• Your goal
Word for word, retype each record shown below.

....

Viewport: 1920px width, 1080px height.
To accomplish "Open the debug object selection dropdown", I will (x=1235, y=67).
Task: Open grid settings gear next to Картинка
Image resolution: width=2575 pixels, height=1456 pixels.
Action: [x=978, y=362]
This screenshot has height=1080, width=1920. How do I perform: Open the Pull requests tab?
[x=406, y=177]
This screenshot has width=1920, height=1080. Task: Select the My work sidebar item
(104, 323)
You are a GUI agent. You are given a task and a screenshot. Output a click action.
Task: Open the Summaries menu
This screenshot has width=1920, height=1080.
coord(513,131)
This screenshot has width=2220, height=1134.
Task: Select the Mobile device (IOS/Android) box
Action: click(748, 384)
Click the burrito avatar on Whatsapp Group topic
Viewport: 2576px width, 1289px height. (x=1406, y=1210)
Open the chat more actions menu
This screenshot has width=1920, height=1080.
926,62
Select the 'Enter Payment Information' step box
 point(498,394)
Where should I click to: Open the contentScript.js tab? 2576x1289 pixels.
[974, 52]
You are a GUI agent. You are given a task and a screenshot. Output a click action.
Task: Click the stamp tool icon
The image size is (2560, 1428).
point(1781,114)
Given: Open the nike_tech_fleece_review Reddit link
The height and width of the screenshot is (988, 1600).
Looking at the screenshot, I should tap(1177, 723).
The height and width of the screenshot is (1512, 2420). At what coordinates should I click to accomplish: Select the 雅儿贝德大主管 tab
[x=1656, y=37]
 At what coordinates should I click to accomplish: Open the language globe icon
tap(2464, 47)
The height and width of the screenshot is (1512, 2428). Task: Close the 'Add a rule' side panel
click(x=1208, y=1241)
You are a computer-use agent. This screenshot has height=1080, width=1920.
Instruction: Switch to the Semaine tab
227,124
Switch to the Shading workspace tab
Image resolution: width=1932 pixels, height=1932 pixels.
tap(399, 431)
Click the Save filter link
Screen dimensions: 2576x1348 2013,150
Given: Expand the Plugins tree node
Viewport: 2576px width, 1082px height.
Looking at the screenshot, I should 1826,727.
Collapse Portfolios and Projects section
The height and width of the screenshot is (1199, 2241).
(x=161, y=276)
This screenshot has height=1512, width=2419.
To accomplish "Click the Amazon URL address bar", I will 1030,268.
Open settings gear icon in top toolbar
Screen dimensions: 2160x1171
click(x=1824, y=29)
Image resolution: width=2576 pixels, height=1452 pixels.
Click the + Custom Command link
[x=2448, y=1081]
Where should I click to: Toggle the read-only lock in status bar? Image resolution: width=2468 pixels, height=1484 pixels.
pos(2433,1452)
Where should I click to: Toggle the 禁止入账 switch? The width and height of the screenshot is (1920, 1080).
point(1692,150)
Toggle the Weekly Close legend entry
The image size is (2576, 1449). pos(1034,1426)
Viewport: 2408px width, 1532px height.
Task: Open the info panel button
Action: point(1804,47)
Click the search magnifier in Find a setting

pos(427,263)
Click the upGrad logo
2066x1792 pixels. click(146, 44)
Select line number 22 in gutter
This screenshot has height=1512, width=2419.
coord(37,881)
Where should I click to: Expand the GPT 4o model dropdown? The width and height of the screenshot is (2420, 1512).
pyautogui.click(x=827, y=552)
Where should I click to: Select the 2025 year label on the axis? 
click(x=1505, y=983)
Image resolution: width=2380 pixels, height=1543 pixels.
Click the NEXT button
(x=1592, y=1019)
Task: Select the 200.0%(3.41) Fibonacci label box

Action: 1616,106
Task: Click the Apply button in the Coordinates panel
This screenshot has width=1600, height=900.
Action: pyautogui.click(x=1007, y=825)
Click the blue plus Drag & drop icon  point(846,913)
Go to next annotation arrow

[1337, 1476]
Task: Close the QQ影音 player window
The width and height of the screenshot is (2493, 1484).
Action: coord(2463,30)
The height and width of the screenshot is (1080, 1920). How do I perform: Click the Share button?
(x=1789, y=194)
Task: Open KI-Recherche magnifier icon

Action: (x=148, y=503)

....

• Response to the task
Viewport: 1920px width, 1080px height.
To accomplish "Open the debug object selection dropdown", I will (x=1235, y=67).
Task: Open grid settings gear next to Картинка
Image resolution: width=2575 pixels, height=1456 pixels.
Action: [x=978, y=362]
This screenshot has height=1080, width=1920. How do I perform: Open the Pull requests tab?
[x=406, y=177]
This screenshot has width=1920, height=1080. Task: Select the My work sidebar item
(104, 323)
You are a GUI agent. You are given a task and a screenshot. Output a click action.
Task: Open the Summaries menu
This screenshot has width=1920, height=1080.
coord(513,131)
This screenshot has width=2220, height=1134.
Task: Select the Mobile device (IOS/Android) box
Action: click(748, 384)
Click the burrito avatar on Whatsapp Group topic
Viewport: 2576px width, 1289px height. (x=1406, y=1210)
Open the chat more actions menu
This screenshot has width=1920, height=1080.
926,62
Select the 'Enter Payment Information' step box
 point(498,394)
Where should I click to: Open the contentScript.js tab? 2576x1289 pixels.
[974, 52]
You are a GUI agent. You are given a task and a screenshot. Output a click action.
Task: Click the stamp tool icon
The image size is (2560, 1428).
point(1781,114)
Given: Open the nike_tech_fleece_review Reddit link
The height and width of the screenshot is (988, 1600).
Looking at the screenshot, I should tap(1177, 723).
The height and width of the screenshot is (1512, 2420). At what coordinates should I click to accomplish: Select the 雅儿贝德大主管 tab
[x=1656, y=37]
 At what coordinates should I click to accomplish: Open the language globe icon
tap(2464, 47)
The height and width of the screenshot is (1512, 2428). Task: Close the 'Add a rule' side panel
click(x=1208, y=1241)
You are a computer-use agent. This screenshot has height=1080, width=1920.
Instruction: Switch to the Semaine tab
227,124
Switch to the Shading workspace tab
Image resolution: width=1932 pixels, height=1932 pixels.
tap(399, 431)
Click the Save filter link
Screen dimensions: 2576x1348 2013,150
Given: Expand the Plugins tree node
Viewport: 2576px width, 1082px height.
Looking at the screenshot, I should 1826,727.
Collapse Portfolios and Projects section
The height and width of the screenshot is (1199, 2241).
(x=161, y=276)
This screenshot has height=1512, width=2419.
To accomplish "Click the Amazon URL address bar", I will 1030,268.
Open settings gear icon in top toolbar
Screen dimensions: 2160x1171
click(x=1824, y=29)
Image resolution: width=2576 pixels, height=1452 pixels.
Click the + Custom Command link
[x=2448, y=1081]
Where should I click to: Toggle the read-only lock in status bar? Image resolution: width=2468 pixels, height=1484 pixels.
pos(2433,1452)
Where should I click to: Toggle the 禁止入账 switch? The width and height of the screenshot is (1920, 1080).
point(1692,150)
Toggle the Weekly Close legend entry
The image size is (2576, 1449). pos(1034,1426)
Viewport: 2408px width, 1532px height.
Task: Open the info panel button
Action: point(1804,47)
Click the search magnifier in Find a setting

pos(427,263)
Click the upGrad logo
2066x1792 pixels. click(146, 44)
Select line number 22 in gutter
This screenshot has height=1512, width=2419.
coord(37,881)
Where should I click to: Expand the GPT 4o model dropdown? The width and height of the screenshot is (2420, 1512).
pyautogui.click(x=827, y=552)
Where should I click to: Select the 2025 year label on the axis? 
click(x=1505, y=983)
Image resolution: width=2380 pixels, height=1543 pixels.
Click the NEXT button
(x=1592, y=1019)
Task: Select the 200.0%(3.41) Fibonacci label box

Action: 1616,106
Task: Click the Apply button in the Coordinates panel
This screenshot has width=1600, height=900.
Action: pyautogui.click(x=1007, y=825)
Click the blue plus Drag & drop icon  point(846,913)
Go to next annotation arrow

[1337, 1476]
Task: Close the QQ影音 player window
The width and height of the screenshot is (2493, 1484).
Action: coord(2463,30)
The height and width of the screenshot is (1080, 1920). How do I perform: Click the Share button?
(x=1789, y=194)
Task: Open KI-Recherche magnifier icon

Action: (x=148, y=503)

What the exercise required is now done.